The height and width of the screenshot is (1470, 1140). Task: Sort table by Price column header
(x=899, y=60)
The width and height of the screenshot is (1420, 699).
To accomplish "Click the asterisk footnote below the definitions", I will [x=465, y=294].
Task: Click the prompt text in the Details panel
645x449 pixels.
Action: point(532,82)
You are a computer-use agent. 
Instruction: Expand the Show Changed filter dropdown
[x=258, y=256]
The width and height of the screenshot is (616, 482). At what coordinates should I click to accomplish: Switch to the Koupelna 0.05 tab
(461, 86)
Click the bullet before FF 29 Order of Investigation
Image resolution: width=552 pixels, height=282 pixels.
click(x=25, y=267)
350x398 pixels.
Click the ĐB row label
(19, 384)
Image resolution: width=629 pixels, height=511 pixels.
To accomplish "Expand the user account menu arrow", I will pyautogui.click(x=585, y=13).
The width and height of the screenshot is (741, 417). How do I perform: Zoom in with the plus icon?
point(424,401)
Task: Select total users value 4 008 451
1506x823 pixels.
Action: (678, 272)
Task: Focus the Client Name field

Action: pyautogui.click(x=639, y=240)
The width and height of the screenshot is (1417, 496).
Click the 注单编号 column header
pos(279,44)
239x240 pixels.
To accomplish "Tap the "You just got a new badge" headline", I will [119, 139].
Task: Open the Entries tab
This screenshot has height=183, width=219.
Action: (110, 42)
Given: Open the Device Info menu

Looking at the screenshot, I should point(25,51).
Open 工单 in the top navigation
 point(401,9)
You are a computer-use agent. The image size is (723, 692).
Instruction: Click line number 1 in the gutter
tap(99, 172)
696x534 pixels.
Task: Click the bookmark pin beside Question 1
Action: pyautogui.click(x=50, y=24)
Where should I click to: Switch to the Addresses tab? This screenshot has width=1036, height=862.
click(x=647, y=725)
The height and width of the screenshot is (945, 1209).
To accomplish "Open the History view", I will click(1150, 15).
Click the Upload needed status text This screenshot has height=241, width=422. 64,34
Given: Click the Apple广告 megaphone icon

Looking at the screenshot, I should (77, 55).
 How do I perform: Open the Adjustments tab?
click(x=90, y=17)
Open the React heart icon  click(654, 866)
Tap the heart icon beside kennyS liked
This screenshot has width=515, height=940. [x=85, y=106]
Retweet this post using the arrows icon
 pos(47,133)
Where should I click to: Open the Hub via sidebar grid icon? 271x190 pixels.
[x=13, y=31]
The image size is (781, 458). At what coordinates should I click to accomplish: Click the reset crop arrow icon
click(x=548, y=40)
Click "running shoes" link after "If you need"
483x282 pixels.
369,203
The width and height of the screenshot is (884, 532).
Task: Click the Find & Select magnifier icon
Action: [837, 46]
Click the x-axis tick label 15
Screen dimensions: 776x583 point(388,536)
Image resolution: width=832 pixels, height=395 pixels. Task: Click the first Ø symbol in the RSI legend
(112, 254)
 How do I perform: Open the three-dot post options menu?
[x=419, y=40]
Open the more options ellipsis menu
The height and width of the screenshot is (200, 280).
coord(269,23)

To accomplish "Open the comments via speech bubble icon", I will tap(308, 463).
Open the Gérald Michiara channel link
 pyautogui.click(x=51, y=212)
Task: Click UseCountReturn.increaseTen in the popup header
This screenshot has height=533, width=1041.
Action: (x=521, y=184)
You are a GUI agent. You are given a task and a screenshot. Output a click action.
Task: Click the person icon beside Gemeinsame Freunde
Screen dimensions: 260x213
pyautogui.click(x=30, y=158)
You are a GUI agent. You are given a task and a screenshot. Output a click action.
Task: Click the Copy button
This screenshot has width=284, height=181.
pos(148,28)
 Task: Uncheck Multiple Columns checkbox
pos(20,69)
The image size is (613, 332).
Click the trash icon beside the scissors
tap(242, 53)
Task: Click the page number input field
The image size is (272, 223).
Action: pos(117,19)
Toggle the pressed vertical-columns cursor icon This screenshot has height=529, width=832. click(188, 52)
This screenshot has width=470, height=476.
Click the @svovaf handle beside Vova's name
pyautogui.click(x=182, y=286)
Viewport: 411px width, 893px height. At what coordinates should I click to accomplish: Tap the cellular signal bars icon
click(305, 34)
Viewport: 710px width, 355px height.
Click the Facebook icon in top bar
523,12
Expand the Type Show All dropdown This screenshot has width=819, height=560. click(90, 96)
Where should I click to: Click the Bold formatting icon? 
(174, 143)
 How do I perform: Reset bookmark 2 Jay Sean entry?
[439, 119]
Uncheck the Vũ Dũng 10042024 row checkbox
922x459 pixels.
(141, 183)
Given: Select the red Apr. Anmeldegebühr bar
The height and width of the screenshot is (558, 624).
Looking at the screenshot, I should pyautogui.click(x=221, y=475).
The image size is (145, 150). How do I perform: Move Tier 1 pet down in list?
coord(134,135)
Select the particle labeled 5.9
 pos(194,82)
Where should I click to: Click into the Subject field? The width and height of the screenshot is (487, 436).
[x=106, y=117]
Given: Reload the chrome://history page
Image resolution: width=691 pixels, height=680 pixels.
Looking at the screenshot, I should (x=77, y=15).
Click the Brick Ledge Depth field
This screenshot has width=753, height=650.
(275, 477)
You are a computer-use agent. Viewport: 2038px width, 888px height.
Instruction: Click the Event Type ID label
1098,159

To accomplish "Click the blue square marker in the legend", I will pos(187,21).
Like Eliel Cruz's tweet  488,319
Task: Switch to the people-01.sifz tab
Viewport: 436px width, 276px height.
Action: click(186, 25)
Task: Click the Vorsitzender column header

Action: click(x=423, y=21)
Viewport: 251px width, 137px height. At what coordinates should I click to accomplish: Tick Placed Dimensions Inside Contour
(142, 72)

★ ★ ★

Each entry above is to be returned exactly as given.

The height and width of the screenshot is (1470, 1140). Task: Sort table by Price column header
(x=899, y=60)
The width and height of the screenshot is (1420, 699).
To accomplish "Click the asterisk footnote below the definitions", I will [x=465, y=294].
Task: Click the prompt text in the Details panel
645x449 pixels.
Action: point(532,82)
You are a computer-use agent. 
Instruction: Expand the Show Changed filter dropdown
[x=258, y=256]
The width and height of the screenshot is (616, 482). At what coordinates should I click to accomplish: Switch to the Koupelna 0.05 tab
(461, 86)
Click the bullet before FF 29 Order of Investigation
Image resolution: width=552 pixels, height=282 pixels.
click(x=25, y=267)
350x398 pixels.
Click the ĐB row label
(19, 384)
Image resolution: width=629 pixels, height=511 pixels.
To accomplish "Expand the user account menu arrow", I will pyautogui.click(x=585, y=13).
The width and height of the screenshot is (741, 417). How do I perform: Zoom in with the plus icon?
point(424,401)
Task: Select total users value 4 008 451
1506x823 pixels.
Action: (678, 272)
Task: Focus the Client Name field

Action: pyautogui.click(x=639, y=240)
The width and height of the screenshot is (1417, 496).
Click the 注单编号 column header
pos(279,44)
239x240 pixels.
To accomplish "Tap the "You just got a new badge" headline", I will [119, 139].
Task: Open the Entries tab
This screenshot has height=183, width=219.
Action: (110, 42)
Given: Open the Device Info menu

Looking at the screenshot, I should point(25,51).
Open 工单 in the top navigation
 point(401,9)
You are a computer-use agent. The image size is (723, 692).
Instruction: Click line number 1 in the gutter
tap(99, 172)
696x534 pixels.
Task: Click the bookmark pin beside Question 1
Action: pyautogui.click(x=50, y=24)
Where should I click to: Switch to the Addresses tab? This screenshot has width=1036, height=862.
click(x=647, y=725)
The height and width of the screenshot is (945, 1209).
To accomplish "Open the History view", I will click(1150, 15).
Click the Upload needed status text This screenshot has height=241, width=422. 64,34
Given: Click the Apple广告 megaphone icon

Looking at the screenshot, I should (77, 55).
 How do I perform: Open the Adjustments tab?
click(x=90, y=17)
Open the React heart icon  click(654, 866)
Tap the heart icon beside kennyS liked
This screenshot has width=515, height=940. [x=85, y=106]
Retweet this post using the arrows icon
 pos(47,133)
Where should I click to: Open the Hub via sidebar grid icon? 271x190 pixels.
[x=13, y=31]
The image size is (781, 458). At what coordinates should I click to accomplish: Click the reset crop arrow icon
click(x=548, y=40)
Click "running shoes" link after "If you need"
483x282 pixels.
369,203
The width and height of the screenshot is (884, 532).
Task: Click the Find & Select magnifier icon
Action: [837, 46]
Click the x-axis tick label 15
Screen dimensions: 776x583 point(388,536)
Image resolution: width=832 pixels, height=395 pixels. Task: Click the first Ø symbol in the RSI legend
(112, 254)
 How do I perform: Open the three-dot post options menu?
[x=419, y=40]
Open the more options ellipsis menu
The height and width of the screenshot is (200, 280).
coord(269,23)

To accomplish "Open the comments via speech bubble icon", I will tap(308, 463).
Open the Gérald Michiara channel link
 pyautogui.click(x=51, y=212)
Task: Click UseCountReturn.increaseTen in the popup header
This screenshot has height=533, width=1041.
Action: (x=521, y=184)
You are a GUI agent. You are given a task and a screenshot. Output a click action.
Task: Click the person icon beside Gemeinsame Freunde
Screen dimensions: 260x213
pyautogui.click(x=30, y=158)
You are a GUI agent. You are given a task and a screenshot. Output a click action.
Task: Click the Copy button
This screenshot has width=284, height=181.
pos(148,28)
 Task: Uncheck Multiple Columns checkbox
pos(20,69)
The image size is (613, 332).
Click the trash icon beside the scissors
tap(242, 53)
Task: Click the page number input field
The image size is (272, 223).
Action: pos(117,19)
Toggle the pressed vertical-columns cursor icon This screenshot has height=529, width=832. click(188, 52)
This screenshot has width=470, height=476.
Click the @svovaf handle beside Vova's name
pyautogui.click(x=182, y=286)
Viewport: 411px width, 893px height. At what coordinates should I click to accomplish: Tap the cellular signal bars icon
click(305, 34)
Viewport: 710px width, 355px height.
Click the Facebook icon in top bar
523,12
Expand the Type Show All dropdown This screenshot has width=819, height=560. click(90, 96)
Where should I click to: Click the Bold formatting icon? 
(174, 143)
 How do I perform: Reset bookmark 2 Jay Sean entry?
[439, 119]
Uncheck the Vũ Dũng 10042024 row checkbox
922x459 pixels.
(141, 183)
Given: Select the red Apr. Anmeldegebühr bar
The height and width of the screenshot is (558, 624).
Looking at the screenshot, I should pyautogui.click(x=221, y=475).
The image size is (145, 150). How do I perform: Move Tier 1 pet down in list?
coord(134,135)
Select the particle labeled 5.9
 pos(194,82)
Where should I click to: Click into the Subject field? The width and height of the screenshot is (487, 436).
[x=106, y=117]
Given: Reload the chrome://history page
Image resolution: width=691 pixels, height=680 pixels.
Looking at the screenshot, I should (x=77, y=15).
Click the Brick Ledge Depth field
This screenshot has width=753, height=650.
(275, 477)
You are a computer-use agent. Viewport: 2038px width, 888px height.
Instruction: Click the Event Type ID label
1098,159

To accomplish "Click the blue square marker in the legend", I will pos(187,21).
Like Eliel Cruz's tweet  488,319
Task: Switch to the people-01.sifz tab
Viewport: 436px width, 276px height.
Action: click(186, 25)
Task: Click the Vorsitzender column header

Action: click(x=423, y=21)
Viewport: 251px width, 137px height. At what coordinates should I click to accomplish: Tick Placed Dimensions Inside Contour
(142, 72)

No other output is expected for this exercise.